While both set batsmen had been evicted, the wickets weren’t coming quickly for Sri Lanka. That definitely also had a lot to do with the quality of the Indian batting line-up. Each time the home side sensed an opening, it was emphatically pegged back; Ashwin, Wriddhiman Saha and Jadeja all showcased their increasing value with the bat, with the ball by now clearly turning significantly.
Ashwin produced perhaps the innings of the day, worth a classy 54 by punctuated by some of the most aesthetically pleasing shots, while Saha was busy and cheeky, the sweep a preferred option both against the left-arm spin of Pushpakumara and Herath, and the off-spin of Dilruwan Perera.

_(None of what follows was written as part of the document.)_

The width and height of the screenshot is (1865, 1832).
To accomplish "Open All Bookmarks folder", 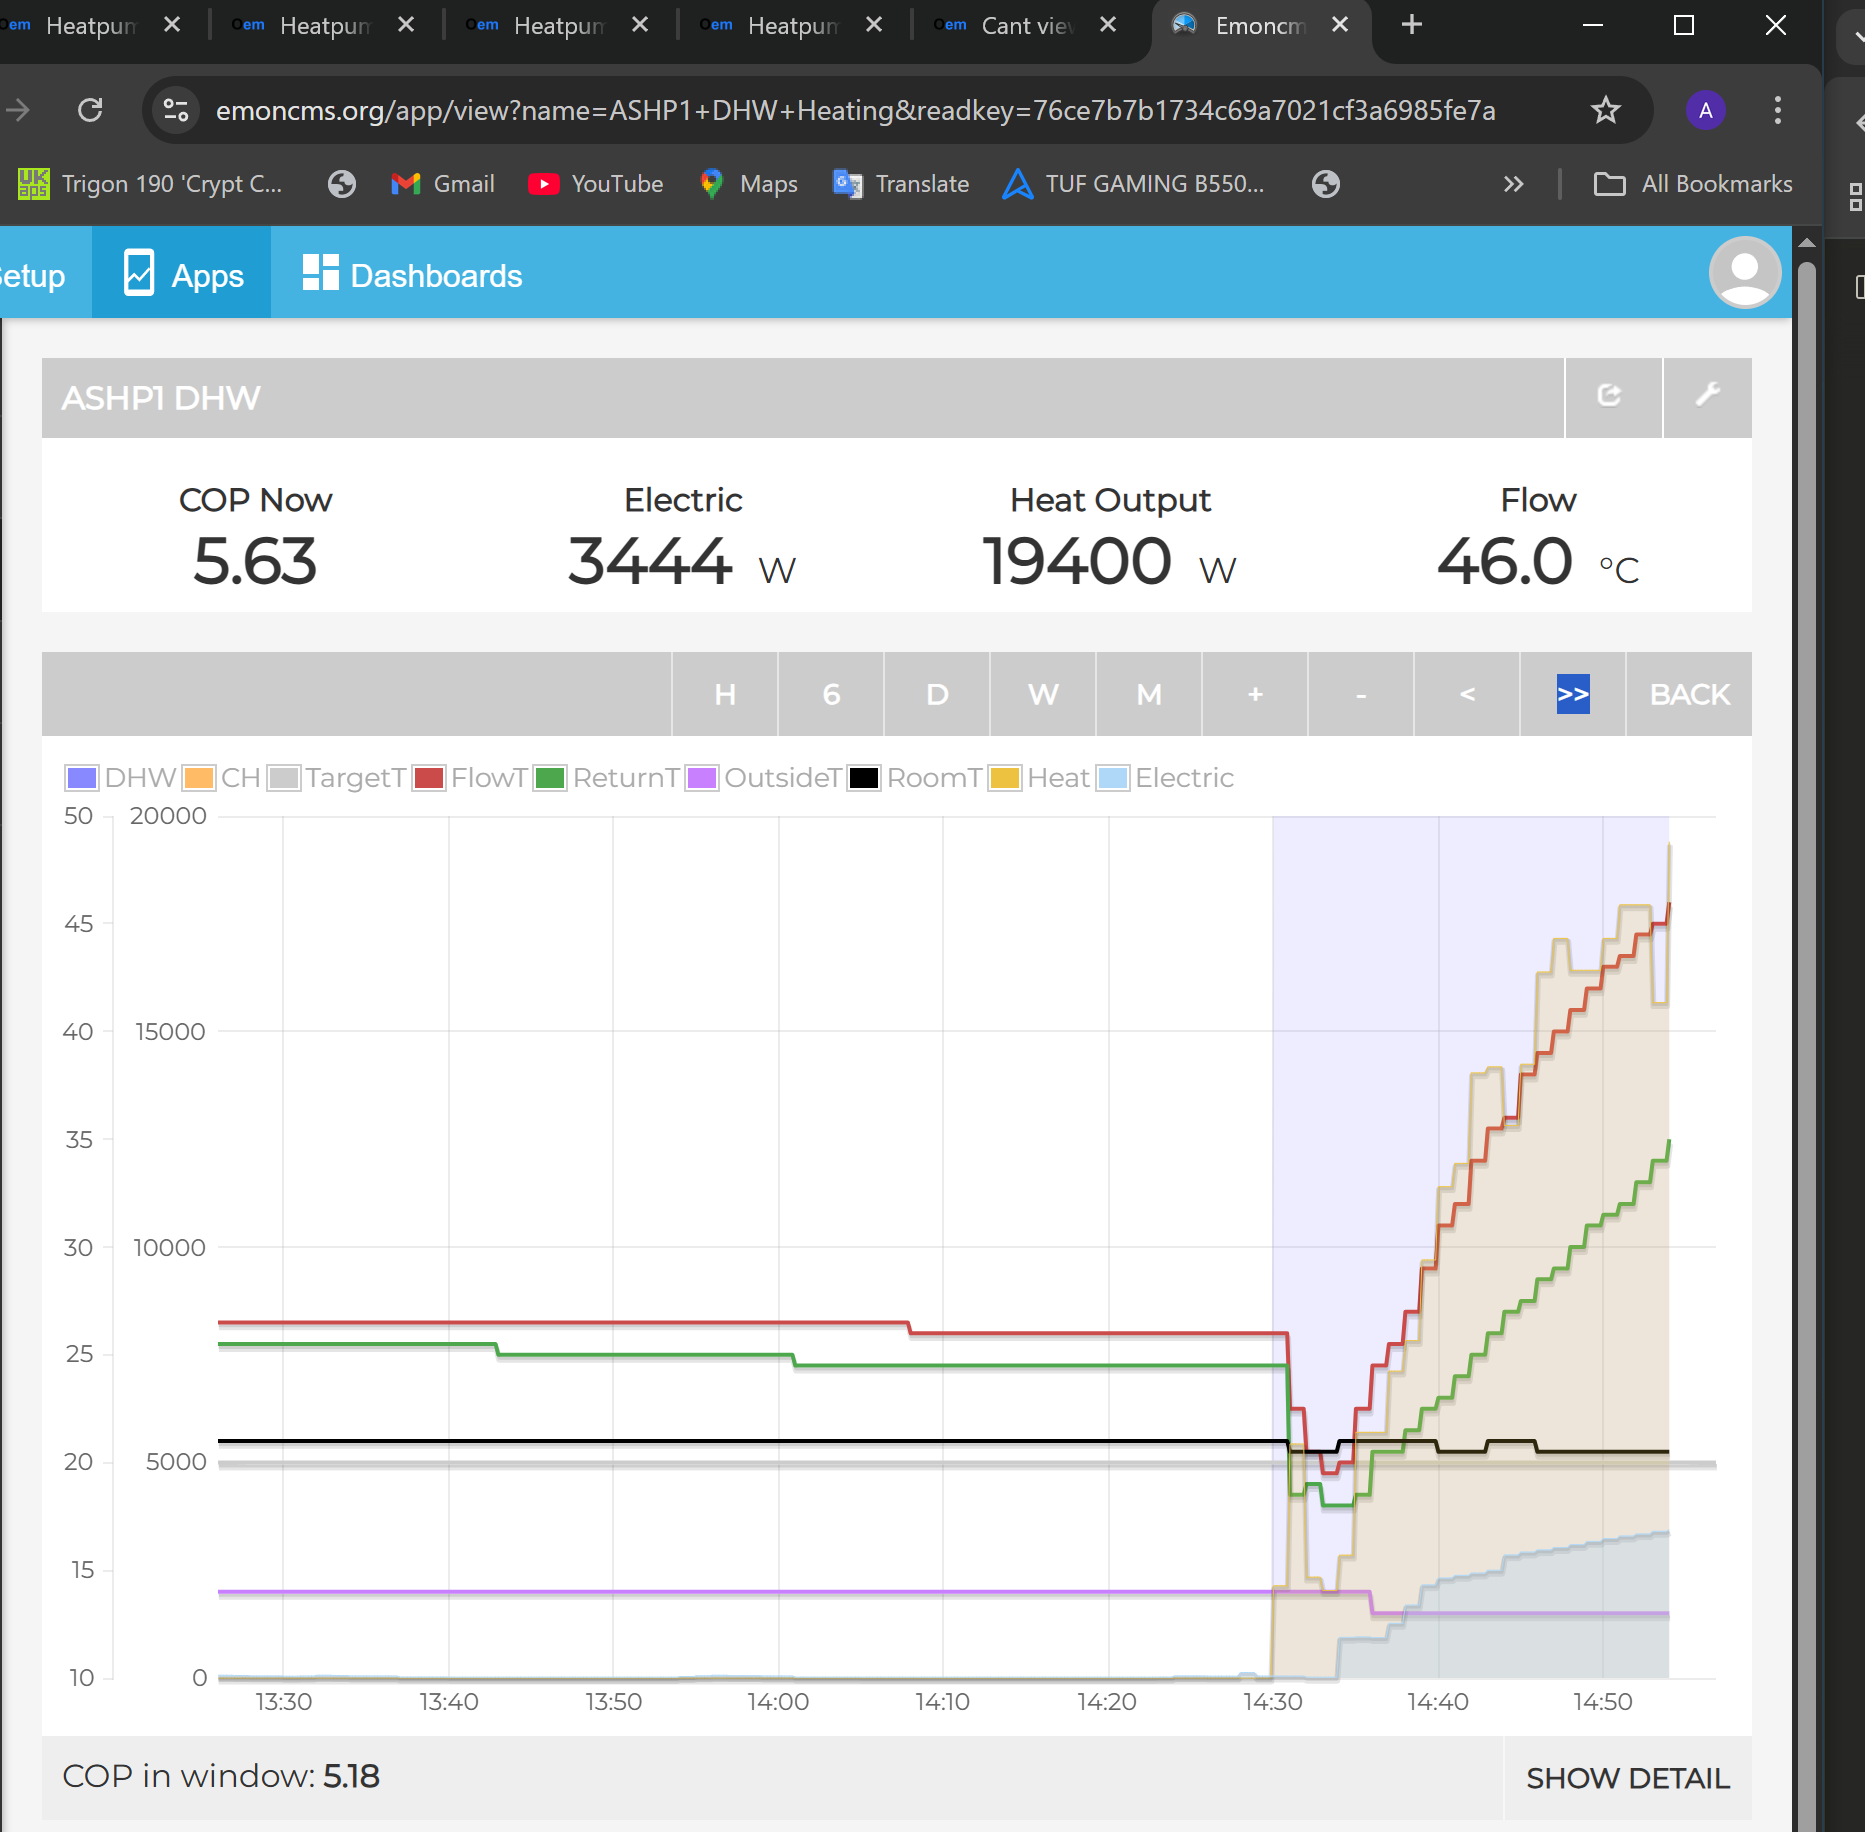I will [x=1693, y=184].
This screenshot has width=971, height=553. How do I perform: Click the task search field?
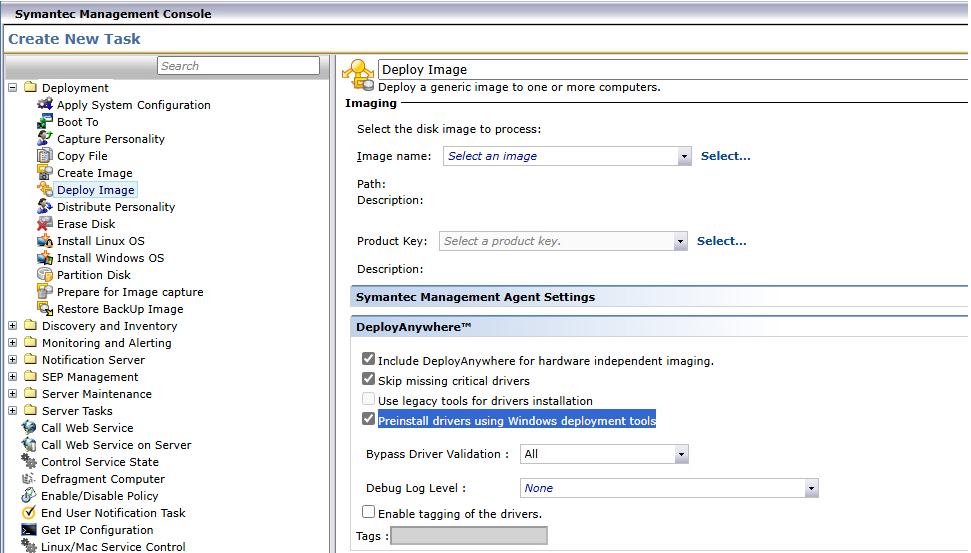click(x=238, y=66)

Hardik Pandya came up with a cameo by which time the onus was on quick runs and not the preservation of wickets, while Jadeja – him with three first-class triple-tons but batting at a lowly No. 9 – opened his broad shoulders to slam the ball a country mile. Each stroke that cascaded off his willow was a blow to Sri Lanka’s aspirations; each wicket that fell to the turning ball only illustrated the magnitude of the task that lay ahead of Sri Lanka’s batsmen.
During the course of his half-century, Ashwin became the third fastest, after Ian Botham (42 Tests), and Kapil Dev and Imran Khan (50) to complete the Test double of 200 wickets and 2000 runs. He isn’t finished yet with either discipline, though the immediate quest will be to add to the stunning returns of 281 wickets already in this, his 51st Test.